Full online casino licenses, which lets holders offer table games, slots, and poker, cost $10 million apiece. Licenses to offer only one of the three games would cost $4 million a pop. And sports betting licenses cost $10 million each.
There are 13 full online casino and sports betting licenses available. That amounts to one for each of the state’s active casinos and one for the planned casino in Philadelphia.
If all of the licenses sold out, that adds up to more than $250 million alone. The problem, however, is that many casino operators perceive the price tag to be too steep. So far PGCB has not issued any licenses have been issued. In the case of online gambling licenses, there are not even any applicants.
Even during the final weekend of May – two weeks after SCOTUS struck down PASPA to open the door for regulated sports betting – there was no interest in obtaining sports betting licenses.

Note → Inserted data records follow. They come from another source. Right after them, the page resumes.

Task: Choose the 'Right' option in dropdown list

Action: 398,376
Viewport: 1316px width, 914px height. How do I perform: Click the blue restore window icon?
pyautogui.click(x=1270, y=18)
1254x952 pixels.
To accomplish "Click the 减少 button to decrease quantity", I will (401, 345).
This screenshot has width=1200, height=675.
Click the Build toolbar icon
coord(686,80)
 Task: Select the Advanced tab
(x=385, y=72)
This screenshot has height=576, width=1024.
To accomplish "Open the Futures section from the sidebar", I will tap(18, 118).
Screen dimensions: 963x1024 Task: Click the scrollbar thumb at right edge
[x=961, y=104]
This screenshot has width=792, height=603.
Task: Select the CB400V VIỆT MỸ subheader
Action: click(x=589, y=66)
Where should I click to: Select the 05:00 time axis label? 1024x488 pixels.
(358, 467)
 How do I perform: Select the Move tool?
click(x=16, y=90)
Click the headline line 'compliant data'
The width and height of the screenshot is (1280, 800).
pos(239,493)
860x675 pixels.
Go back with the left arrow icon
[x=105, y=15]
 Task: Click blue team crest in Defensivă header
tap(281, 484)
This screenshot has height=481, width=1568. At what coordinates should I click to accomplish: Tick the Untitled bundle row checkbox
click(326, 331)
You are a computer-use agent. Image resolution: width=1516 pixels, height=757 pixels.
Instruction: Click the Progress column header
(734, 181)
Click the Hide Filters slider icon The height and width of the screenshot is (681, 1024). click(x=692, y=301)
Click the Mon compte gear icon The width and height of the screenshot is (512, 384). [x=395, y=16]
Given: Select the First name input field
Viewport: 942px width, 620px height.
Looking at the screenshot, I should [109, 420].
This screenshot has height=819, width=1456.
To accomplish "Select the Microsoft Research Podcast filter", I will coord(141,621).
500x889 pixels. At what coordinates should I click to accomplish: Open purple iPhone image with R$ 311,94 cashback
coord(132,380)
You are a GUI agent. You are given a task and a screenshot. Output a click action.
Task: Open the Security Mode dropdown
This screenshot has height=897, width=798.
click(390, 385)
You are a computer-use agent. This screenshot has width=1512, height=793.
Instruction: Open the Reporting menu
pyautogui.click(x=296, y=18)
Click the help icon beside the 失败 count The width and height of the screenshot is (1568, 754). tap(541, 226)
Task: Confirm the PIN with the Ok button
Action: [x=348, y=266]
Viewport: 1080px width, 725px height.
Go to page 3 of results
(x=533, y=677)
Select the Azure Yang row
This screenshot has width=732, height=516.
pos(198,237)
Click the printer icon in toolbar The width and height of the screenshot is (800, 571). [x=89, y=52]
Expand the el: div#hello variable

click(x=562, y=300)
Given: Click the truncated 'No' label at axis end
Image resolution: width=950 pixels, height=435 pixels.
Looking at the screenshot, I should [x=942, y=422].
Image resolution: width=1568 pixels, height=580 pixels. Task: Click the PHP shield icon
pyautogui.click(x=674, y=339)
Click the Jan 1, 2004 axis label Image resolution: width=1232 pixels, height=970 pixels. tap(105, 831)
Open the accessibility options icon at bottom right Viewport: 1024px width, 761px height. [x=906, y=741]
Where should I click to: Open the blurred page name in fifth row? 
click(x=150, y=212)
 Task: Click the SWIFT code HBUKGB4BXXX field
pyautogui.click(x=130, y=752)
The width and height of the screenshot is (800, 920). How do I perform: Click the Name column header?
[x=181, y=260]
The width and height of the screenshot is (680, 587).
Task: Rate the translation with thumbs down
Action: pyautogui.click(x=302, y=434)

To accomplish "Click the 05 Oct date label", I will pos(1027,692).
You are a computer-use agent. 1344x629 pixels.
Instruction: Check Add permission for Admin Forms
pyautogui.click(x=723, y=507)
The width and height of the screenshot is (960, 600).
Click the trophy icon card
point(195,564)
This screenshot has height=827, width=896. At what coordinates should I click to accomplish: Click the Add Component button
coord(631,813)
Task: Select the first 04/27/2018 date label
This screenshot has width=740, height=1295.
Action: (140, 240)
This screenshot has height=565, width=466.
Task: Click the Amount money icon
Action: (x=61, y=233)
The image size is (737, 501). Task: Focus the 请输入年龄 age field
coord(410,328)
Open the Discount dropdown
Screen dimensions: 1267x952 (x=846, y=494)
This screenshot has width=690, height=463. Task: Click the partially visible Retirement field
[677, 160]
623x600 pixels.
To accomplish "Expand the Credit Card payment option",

Timing of sports betting could be the explanation
According to Online Poker Report, it is unclear if those responsible for creating the budget are omitting some revenue that was planned from licensing in the 2017-18 fiscal year, even if their expectations, including $200 million from online gambling alone, went unmet.
Regardless, the federal sports betting ban was still on the books before New Jersey won its SCOTUS case. As such, sports betting licenses would first be included in the budget during the next go-round. Should all of those licenses sell, that would generate $130 million in revenue alone.
Pennsylvania has moved forward with its online lottery, which certainly will provide a revenue boost for the state. Yet a somewhat conservative outlook remains for the likes of online gambling and sports betting.